Landgericht Oldenburg
Urt. v. 10.11.1992, Az.: 1 S 245/92
Erstattung von erforderlichen Abschleppkosten aufgrund eines Kaskoversicherungsvertrages bei Totalbeschädigung des Fahrzeugs; Erstattungsfähigkeit von Bergungskosten bei Totalschaden ; Erstrecken des Versicherungsschutzes auf die Bergungskosten
Bibliographie
- Gericht
- LG Oldenburg
- Datum
- 10.11.1992
- Aktenzeichen
- 1 S 245/92
- Entscheidungsform
- Urteil
- Referenz
- WKRS 1992, 21764
- Entscheidungsname
- [keine Angabe]
- ECLI
- ECLI:DE:LGOLDBG:1992:1110.1S245.92.0A
Verfahrensgang
- vorgehend
- AG Wilhelmshaven - 18.02.1992 - AZ: 7 C 700/91 (2139)

* Bereitgestellte Daten:
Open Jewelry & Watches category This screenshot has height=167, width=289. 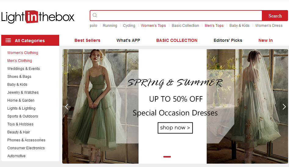[x=23, y=93]
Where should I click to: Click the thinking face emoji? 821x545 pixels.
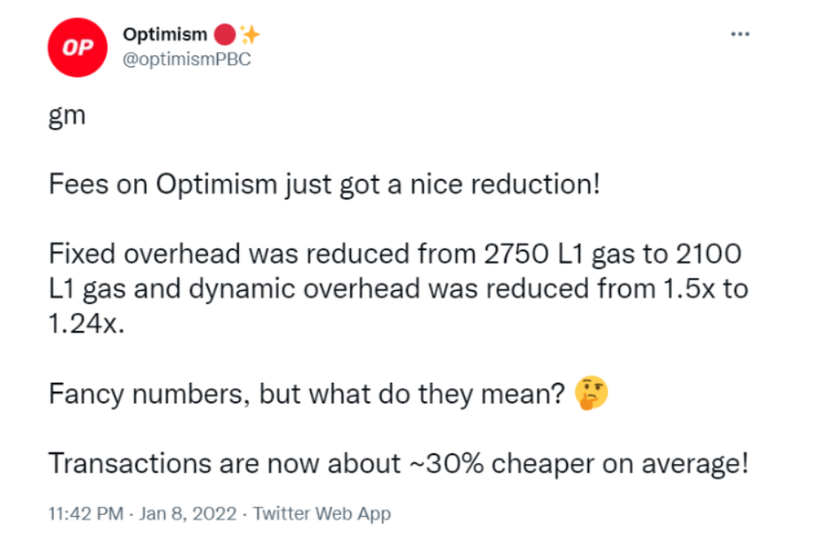[591, 392]
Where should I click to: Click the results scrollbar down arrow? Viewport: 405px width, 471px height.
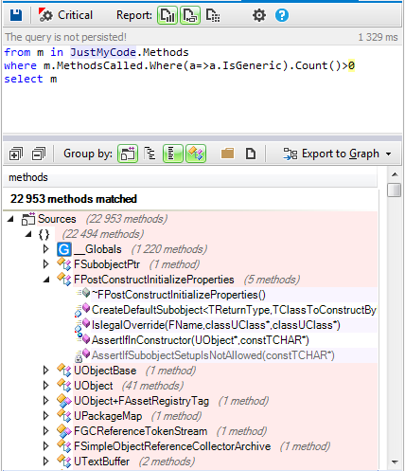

* Aufgabe 1:
An welchem Datum erging laut dem Textauszug das Urteil des Landgerichts Oldenburg zu den Abschleppkosten?
* Aufgabe 2:
Führe den Text über das Urteil zu Abschleppkosten bei Totalschaden nach seiner letzten Zeile fort.

* Erwartete Antwort 1:
Am 10.11.1992.

* Erwartete Antwort 2:
Rechtsgrundlagen
- § 13 Abs. 2b AKB
- § 13 Abs. 3b AKB
- § 62 VVG
- § 63 VVG
Fundstellen
- DAR 1993, 355-356 (Volltext mit amtl. LS)
- MDR 1993, 29-30 (Volltext mit amtl. LS)
- NJW-RR 1993, 352 (Volltext mit red. LS)
- zfs 1993, 18-19 (Volltext mit red. LS)
In dem Rechtsstreit
hat die 1. Zivilkammer des Landgerichts Oldenburg
auf die mündliche Verhandlung vom 20. Oktober 1992
durch
den Vorsitzenden Richter am Landgericht Wullert sowie
die Richter am Landgericht Maniak und vom Brocke
für Recht erkannt:
Tenor:
Auf die Berufung der Klägerin wird das am 18. Februar 1992 verkündete Urteil des Amtsgerichts Wilhelmshaven abgeändert. Die Beklagte wird verurteilt, an die Klägerin 2.055,38 DM zu zahlen.
Die Beklagte trägt die Kosten des Rechtsstreits.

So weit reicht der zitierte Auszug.